EXERCISE INPUTS START

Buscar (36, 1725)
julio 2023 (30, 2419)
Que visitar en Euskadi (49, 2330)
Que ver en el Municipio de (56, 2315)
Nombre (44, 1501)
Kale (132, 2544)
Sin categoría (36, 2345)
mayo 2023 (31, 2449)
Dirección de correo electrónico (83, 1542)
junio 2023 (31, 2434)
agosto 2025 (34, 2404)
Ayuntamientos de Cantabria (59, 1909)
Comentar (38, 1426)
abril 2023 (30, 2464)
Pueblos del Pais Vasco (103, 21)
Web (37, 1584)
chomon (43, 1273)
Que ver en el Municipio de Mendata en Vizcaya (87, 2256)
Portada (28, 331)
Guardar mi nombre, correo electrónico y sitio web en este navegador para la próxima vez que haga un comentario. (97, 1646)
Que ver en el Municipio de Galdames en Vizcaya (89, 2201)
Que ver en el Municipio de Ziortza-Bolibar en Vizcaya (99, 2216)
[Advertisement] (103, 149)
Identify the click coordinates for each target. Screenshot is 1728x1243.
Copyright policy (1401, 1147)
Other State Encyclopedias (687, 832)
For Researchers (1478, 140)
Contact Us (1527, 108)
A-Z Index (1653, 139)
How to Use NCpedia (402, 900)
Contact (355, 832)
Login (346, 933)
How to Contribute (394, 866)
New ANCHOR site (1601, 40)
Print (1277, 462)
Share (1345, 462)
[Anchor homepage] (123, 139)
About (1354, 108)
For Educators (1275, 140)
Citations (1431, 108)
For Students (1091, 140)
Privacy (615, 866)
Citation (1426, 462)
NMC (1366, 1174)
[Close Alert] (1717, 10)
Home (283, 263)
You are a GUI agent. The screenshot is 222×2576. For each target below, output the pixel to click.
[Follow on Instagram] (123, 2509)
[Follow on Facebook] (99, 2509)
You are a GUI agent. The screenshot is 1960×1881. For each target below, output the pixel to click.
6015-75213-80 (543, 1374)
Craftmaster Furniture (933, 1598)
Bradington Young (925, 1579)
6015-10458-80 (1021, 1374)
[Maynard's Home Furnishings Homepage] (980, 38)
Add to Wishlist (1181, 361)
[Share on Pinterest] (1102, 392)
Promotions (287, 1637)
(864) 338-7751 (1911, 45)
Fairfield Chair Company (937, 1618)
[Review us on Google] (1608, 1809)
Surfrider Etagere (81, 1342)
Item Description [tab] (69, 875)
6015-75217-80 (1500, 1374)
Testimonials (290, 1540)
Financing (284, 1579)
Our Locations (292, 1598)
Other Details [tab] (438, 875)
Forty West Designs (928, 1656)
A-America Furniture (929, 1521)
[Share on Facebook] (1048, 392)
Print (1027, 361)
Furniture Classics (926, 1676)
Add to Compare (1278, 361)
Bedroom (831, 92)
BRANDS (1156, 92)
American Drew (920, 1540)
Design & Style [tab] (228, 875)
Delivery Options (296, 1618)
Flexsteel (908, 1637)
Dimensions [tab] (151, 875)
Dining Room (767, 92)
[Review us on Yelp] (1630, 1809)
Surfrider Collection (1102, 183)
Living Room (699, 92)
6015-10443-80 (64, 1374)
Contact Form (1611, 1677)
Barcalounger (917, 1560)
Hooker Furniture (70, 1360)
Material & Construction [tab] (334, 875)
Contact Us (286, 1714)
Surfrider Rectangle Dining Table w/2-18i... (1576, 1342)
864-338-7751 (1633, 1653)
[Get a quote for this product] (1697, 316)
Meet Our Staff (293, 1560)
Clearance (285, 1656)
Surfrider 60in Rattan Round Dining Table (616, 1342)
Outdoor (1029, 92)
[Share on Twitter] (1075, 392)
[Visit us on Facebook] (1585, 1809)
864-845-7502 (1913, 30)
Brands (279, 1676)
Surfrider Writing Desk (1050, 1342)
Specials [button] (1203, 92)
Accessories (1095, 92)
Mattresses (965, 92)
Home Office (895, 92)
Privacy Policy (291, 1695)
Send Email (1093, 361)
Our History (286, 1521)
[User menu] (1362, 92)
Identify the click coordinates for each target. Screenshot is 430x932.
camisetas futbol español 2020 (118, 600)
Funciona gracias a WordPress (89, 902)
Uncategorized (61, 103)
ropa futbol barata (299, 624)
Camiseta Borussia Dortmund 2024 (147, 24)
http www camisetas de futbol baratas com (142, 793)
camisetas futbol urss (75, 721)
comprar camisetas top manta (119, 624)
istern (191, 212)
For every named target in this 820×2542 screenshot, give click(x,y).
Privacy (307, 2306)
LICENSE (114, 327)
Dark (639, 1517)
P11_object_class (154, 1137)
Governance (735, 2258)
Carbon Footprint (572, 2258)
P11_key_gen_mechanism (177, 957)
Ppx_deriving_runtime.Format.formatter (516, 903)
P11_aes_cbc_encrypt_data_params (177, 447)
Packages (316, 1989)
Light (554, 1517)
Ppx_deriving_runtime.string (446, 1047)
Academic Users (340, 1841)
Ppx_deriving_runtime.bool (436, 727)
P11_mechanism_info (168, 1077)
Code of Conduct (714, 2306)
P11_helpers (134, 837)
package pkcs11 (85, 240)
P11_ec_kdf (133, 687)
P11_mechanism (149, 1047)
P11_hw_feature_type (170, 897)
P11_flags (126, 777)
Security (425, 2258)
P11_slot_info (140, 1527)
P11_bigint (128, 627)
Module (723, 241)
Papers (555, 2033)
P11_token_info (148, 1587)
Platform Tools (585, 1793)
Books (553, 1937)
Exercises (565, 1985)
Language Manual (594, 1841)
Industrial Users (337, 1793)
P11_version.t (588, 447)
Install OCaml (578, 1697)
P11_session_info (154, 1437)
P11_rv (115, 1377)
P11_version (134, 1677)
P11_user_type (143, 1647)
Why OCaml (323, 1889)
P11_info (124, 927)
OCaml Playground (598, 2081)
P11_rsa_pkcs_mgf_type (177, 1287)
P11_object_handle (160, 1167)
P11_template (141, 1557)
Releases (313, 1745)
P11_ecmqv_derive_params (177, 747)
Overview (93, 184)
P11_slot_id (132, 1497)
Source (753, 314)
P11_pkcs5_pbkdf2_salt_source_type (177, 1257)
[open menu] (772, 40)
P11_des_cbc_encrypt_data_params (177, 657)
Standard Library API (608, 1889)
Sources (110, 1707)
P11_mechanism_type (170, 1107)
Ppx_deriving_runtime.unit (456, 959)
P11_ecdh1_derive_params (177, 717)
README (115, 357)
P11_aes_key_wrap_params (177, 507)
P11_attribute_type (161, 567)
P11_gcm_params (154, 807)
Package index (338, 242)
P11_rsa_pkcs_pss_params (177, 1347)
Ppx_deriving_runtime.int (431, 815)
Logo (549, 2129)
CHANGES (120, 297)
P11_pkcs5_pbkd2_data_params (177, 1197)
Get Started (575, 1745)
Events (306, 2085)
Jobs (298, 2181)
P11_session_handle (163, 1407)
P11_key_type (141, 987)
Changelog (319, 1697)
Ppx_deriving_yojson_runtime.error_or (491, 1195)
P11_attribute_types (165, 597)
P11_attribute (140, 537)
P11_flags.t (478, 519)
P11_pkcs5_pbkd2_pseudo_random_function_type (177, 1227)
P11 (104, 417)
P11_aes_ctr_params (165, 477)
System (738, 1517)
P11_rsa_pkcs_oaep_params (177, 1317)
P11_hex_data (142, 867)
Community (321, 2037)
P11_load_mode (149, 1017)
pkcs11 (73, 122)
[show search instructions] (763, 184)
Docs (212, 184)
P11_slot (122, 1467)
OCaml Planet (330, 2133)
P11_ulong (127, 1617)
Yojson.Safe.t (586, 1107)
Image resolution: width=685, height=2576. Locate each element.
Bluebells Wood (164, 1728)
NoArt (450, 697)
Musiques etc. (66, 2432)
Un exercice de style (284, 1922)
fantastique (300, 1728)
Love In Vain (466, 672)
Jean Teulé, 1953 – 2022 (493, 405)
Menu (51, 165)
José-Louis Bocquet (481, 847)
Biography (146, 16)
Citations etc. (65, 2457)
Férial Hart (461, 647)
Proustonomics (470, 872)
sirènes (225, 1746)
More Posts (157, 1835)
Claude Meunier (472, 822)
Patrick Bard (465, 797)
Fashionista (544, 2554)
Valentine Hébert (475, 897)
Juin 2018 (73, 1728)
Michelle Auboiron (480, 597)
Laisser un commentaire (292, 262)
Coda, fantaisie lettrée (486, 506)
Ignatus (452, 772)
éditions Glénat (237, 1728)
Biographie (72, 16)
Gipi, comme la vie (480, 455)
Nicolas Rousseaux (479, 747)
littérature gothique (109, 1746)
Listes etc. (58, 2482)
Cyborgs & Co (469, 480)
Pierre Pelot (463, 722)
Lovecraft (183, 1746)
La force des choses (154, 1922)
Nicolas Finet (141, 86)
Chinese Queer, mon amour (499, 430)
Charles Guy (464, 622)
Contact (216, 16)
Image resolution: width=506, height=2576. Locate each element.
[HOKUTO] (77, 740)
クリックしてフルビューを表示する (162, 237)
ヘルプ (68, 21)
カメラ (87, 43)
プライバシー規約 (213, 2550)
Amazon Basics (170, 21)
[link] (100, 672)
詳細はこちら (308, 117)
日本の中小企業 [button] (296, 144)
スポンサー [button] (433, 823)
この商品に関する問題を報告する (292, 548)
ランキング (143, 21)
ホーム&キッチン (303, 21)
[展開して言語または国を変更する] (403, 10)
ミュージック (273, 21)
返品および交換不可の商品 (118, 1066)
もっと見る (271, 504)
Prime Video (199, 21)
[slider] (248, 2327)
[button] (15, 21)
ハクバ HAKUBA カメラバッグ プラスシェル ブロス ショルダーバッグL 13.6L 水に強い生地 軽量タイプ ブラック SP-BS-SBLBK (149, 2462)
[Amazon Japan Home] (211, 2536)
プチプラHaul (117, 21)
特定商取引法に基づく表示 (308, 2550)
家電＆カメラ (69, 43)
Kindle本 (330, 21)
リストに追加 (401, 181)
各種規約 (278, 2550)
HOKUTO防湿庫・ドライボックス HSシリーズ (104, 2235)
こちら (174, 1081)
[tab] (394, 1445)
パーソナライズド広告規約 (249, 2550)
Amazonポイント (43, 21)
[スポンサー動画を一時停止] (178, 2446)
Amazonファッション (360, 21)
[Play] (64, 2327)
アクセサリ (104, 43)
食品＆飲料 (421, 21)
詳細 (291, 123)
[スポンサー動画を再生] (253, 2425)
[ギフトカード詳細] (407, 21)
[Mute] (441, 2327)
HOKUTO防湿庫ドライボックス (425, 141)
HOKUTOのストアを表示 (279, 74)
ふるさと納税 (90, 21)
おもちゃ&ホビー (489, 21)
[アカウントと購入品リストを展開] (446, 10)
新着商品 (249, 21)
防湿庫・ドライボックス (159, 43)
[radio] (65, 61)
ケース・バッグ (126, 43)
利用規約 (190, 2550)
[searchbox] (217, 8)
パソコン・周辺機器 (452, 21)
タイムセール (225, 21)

EXERCISE INPUTS END

- REQUIRED ACTION
Set down, unchanged, only those lines above that fall between the line with "Coda, fantaisie lettrée (486, 506)" and the line with "La force des choses (154, 1922)", the two end lines included.

- RESULT
Coda, fantaisie lettrée (486, 506)
Ignatus (452, 772)
éditions Glénat (237, 1728)
Biographie (72, 16)
Gipi, comme la vie (480, 455)
Nicolas Rousseaux (479, 747)
littérature gothique (109, 1746)
Listes etc. (58, 2482)
Cyborgs & Co (469, 480)
Pierre Pelot (463, 722)
Lovecraft (183, 1746)
La force des choses (154, 1922)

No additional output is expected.